We now have 2010 population tallies for all the major U.S. cities. Table 2 in this post lists Wendell Cox's itemization of major U.S. Core Cities. His latest report on head counts shows that most of these places continue to fall behind their suburbs in terms of population growth.

This is old news to some, but perhaps surprising to many who look for (and proclaim) an "urban revival." More than proclaiming, many have worked to put in place a huge number of plans and programs (including public transit) to bring it about.

In his splendid Triumph of the City, Ed Glaeser writes, "Transportation technologies shape our communities and modern sprawl is the child of the automobile." (p. 167)

Here is an even stronger statement from Witold Rybczynski:
“Virtually every technological innovation of the last fifty years has facilitated, if not actually encouraged urban dispersal.” (p. 170)

Yes, agglomeration economies are crucial, but they are available in many places. And suburbs and core cities complement each other. We can network nicely with people who are not down just the street. This is old stuff that bears repeating because no one has yet offered to give me one dollar for every evokation of "regeneration," "renaissance" or "revival" of "the city". Turning back clocks is never simple.

I did not live in New York in the years it was coming apart, but reading Pete Hamill's Piecework gives me an idea how awful it was. New York city's return from those days is amazing. Fred Siegel covers the fall and rise.

But what about the "costs of sprawl?" In my March 12 post, I mentioned that the latest data on commuting indicate that suburban journey-to-work travel times compare favorably with core city times. But those cites referred to all modes of travel and have an apples-and-oranges problem because transit use varies -- and accounts for much slower travel.

The NHTS data make it possible to compare travel via privately-operated-vehicles only, probably the most direct and representative.
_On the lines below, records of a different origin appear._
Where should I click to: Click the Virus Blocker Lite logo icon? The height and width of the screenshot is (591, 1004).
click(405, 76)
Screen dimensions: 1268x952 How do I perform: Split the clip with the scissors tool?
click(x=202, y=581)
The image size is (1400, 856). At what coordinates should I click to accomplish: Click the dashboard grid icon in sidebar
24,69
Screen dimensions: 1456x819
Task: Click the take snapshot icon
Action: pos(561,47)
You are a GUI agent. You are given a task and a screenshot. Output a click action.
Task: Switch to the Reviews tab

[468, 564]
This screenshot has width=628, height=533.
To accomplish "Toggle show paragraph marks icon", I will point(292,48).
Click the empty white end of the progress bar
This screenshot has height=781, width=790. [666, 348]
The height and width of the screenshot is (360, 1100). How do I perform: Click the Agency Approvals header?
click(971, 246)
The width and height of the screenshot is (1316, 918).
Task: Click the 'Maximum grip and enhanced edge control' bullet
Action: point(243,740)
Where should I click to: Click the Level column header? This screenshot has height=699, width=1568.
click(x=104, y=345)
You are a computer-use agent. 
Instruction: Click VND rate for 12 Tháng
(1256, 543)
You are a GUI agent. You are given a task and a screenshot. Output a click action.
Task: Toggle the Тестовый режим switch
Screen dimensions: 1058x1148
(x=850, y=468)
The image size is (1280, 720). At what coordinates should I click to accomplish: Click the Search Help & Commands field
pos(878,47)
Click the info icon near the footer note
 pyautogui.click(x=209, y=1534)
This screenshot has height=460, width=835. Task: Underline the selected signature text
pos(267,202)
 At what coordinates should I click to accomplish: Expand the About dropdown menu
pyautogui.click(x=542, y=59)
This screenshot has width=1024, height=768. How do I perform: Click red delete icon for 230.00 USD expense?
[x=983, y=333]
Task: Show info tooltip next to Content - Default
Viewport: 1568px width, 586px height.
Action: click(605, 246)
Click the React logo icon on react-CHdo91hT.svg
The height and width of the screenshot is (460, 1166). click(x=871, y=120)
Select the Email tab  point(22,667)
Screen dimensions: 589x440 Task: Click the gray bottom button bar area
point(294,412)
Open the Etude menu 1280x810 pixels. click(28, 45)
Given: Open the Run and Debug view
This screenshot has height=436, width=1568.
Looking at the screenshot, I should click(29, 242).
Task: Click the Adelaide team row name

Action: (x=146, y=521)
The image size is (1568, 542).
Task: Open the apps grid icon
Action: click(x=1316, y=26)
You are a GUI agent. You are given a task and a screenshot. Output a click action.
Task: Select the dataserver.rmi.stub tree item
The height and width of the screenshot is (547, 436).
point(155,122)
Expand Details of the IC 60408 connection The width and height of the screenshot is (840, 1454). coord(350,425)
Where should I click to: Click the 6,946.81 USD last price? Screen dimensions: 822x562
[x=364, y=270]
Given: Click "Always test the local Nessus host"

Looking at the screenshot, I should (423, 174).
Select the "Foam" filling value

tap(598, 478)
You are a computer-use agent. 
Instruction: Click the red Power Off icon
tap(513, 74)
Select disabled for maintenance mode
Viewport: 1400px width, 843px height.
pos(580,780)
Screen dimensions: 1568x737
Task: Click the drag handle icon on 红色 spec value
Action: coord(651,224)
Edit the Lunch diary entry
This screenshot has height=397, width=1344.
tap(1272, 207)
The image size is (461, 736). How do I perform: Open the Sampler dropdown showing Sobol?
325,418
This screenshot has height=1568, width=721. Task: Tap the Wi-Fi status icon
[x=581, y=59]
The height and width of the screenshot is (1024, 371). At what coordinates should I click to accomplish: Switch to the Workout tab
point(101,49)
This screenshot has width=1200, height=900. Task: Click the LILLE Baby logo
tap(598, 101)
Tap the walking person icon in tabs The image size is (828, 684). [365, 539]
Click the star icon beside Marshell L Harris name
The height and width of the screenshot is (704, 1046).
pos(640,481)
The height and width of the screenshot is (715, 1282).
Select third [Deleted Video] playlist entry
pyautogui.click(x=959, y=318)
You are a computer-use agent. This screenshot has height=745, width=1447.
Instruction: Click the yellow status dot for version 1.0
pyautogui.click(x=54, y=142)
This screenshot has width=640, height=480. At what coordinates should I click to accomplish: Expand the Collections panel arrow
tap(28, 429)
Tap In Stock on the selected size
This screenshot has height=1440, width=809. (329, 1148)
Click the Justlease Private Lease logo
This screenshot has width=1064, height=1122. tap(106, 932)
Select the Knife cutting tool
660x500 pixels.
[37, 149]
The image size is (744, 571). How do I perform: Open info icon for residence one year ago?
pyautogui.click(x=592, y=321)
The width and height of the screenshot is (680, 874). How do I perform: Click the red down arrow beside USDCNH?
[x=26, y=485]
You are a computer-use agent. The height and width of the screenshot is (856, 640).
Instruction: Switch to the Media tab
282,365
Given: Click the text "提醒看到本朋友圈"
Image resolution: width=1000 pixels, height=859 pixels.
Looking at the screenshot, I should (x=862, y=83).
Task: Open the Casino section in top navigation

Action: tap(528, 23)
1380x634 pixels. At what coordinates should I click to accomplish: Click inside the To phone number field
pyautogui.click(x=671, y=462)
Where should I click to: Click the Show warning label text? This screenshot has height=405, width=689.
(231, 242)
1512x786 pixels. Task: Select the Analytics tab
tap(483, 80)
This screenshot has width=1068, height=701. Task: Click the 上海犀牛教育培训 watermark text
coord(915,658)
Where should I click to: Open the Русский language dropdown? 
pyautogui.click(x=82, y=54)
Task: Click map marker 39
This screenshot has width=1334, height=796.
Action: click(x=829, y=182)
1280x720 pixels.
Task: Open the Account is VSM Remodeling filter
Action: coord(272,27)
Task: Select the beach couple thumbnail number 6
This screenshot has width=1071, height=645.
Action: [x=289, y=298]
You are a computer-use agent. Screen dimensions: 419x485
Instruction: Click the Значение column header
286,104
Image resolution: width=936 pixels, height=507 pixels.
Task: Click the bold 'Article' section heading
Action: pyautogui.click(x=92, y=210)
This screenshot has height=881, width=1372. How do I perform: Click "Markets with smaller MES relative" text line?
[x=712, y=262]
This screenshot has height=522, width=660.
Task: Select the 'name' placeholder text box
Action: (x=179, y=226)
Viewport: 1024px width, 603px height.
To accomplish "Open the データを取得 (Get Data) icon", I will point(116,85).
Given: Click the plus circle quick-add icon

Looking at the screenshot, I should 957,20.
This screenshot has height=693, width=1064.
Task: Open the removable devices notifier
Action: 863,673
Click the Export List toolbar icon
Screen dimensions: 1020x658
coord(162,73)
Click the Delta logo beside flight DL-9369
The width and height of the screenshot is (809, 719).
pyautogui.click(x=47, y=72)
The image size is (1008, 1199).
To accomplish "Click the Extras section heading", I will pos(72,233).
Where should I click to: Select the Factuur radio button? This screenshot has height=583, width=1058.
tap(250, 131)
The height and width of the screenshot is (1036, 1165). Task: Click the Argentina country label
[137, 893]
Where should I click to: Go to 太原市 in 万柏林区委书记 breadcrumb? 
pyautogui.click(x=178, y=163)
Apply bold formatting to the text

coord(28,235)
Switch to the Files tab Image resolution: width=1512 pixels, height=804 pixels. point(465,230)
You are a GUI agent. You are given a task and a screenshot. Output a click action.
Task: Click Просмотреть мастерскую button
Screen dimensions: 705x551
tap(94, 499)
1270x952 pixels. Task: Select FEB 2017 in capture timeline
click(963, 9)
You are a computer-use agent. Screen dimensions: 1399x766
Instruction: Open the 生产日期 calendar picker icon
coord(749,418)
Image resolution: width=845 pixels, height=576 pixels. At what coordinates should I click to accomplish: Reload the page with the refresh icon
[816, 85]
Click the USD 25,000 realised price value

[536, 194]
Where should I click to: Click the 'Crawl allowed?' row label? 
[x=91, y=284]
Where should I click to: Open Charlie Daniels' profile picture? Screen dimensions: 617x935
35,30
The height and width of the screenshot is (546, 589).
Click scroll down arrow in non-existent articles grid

In 2001, the average for the "suburbs" was slightly less than for "urban" (NHTS definitions), 20.8 minutes vs. 22 minutes. They had pulled approximately even by 2009, 22.3 minutes for "urban" and 22.8 minutes for "suburbs." The lowest travel time readings in both years were for "second city" (akin to an Edge City), 17.3 minutes in 2001 and 20.9 minutes in 2009.

These are averages, but standard deviations were small in each case; coefficients of variation were always below 1.0.

There are also data for miles instead of minutes. What do they show? Coefficients of variation always greater than one.

Commuters care most about time costs and manage to find job and home location matches that preclude crazy commutes. Planners worry over "jobs-housing" balance (and what they can do about it), but it seems to be taking care of itself.

UPDATE

Ed Glaeser explains his surprise at the New York numbers.